BEGIN Source text

- Church: Cathedral of the Immaculate Conception, Taiyuan
- Archdiocese: Roman Catholic Archdiocese of Taiyuan
- Installed: 15 February 1910
- Term ended: 7 July 1916
- Predecessor: Agapito Augusto Fiorentini
- Successor: Agapito Augusto Fiorentini

Orders
- Ordination: 20 February 1898

Personal details
- Born: 13 August 1875 Monteprandone, Province of Ascoli Piceno, Kingdom of Italy
- Died: 10 December 1944 (aged 69) Hankou, Hubei, Republic of China
- Denomination: Roman Catholic

= Eugenio Massi =

Italian Catholic missionary

Eugenio Massi (希贤 (希賢, Xī Xián); 13 August 1875 – 10 December 1944) was an Italian Catholic missionary prelate and archbishop of the Roman Catholic Archdiocese of Taiyuan from 1910 to 1916 and apostolic administrator of the Roman Catholic Archdiocese of Hankou from 1927 to 1944.

END Source text

Task instructions —
• a. Do the following statements agree with the text on Eugenio Massi? Answer yes or no for each, quoting the deciding words of the text: (i) Massi was ordained in 1898. (ii) Massi's predecessor and successor at Taiyuan were two different people. (iii) Massi died in Monteprandone.
• b. Write the next part of the text on Eugenio Massi, beginning after its last sentence.

BEGIN Rows

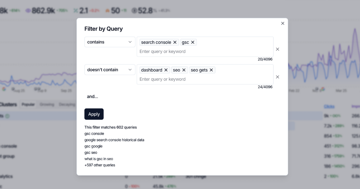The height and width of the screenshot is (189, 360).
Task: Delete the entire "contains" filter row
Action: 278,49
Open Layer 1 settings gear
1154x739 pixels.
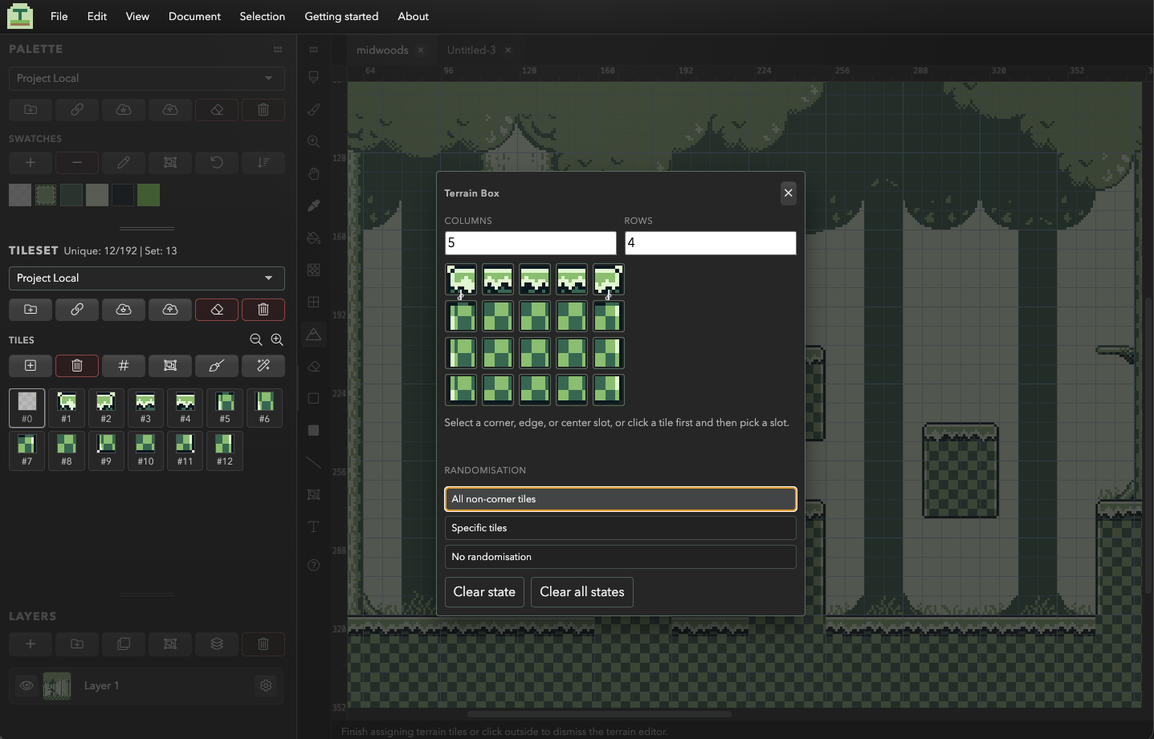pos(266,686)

END Rows

Task-by-task outputs —
• a. (i) Yes: "Ordination: 20 February 1898". (ii) No: "Predecessor: Agapito Augusto Fiorentini" and "Successor: Agapito Augusto Fiorentini". (iii) No: "Died: 10 December 1944 (aged 69) Hankou, Hubei, Republic of China".

• b.
==Biography==
Eugenio Massi was born in Monteprandone, Province of Ascoli Piceno, Kingdom of Italy, on 13 August 1875. He was ordained a priest on 20 February 1898. That same year, he was sent to preach in Shanxi, China. On 15 February 1910, he was appointed archbishop of the Roman Catholic Archdiocese of Taiyuan by Pope Pius X, and was transferred to the Roman Catholic Archdiocese of Hankou in 1925.

In December 1944, the United States Army Air Forces carried out a strategic bombing of Hankou controlled by the Wang Jingwei regime. On December 10, during the air raid in Hankou, the US military mistakenly bombed the Cathedral of St. Joseph, Hankou, and Eugenio Massi was killed at the age of 69.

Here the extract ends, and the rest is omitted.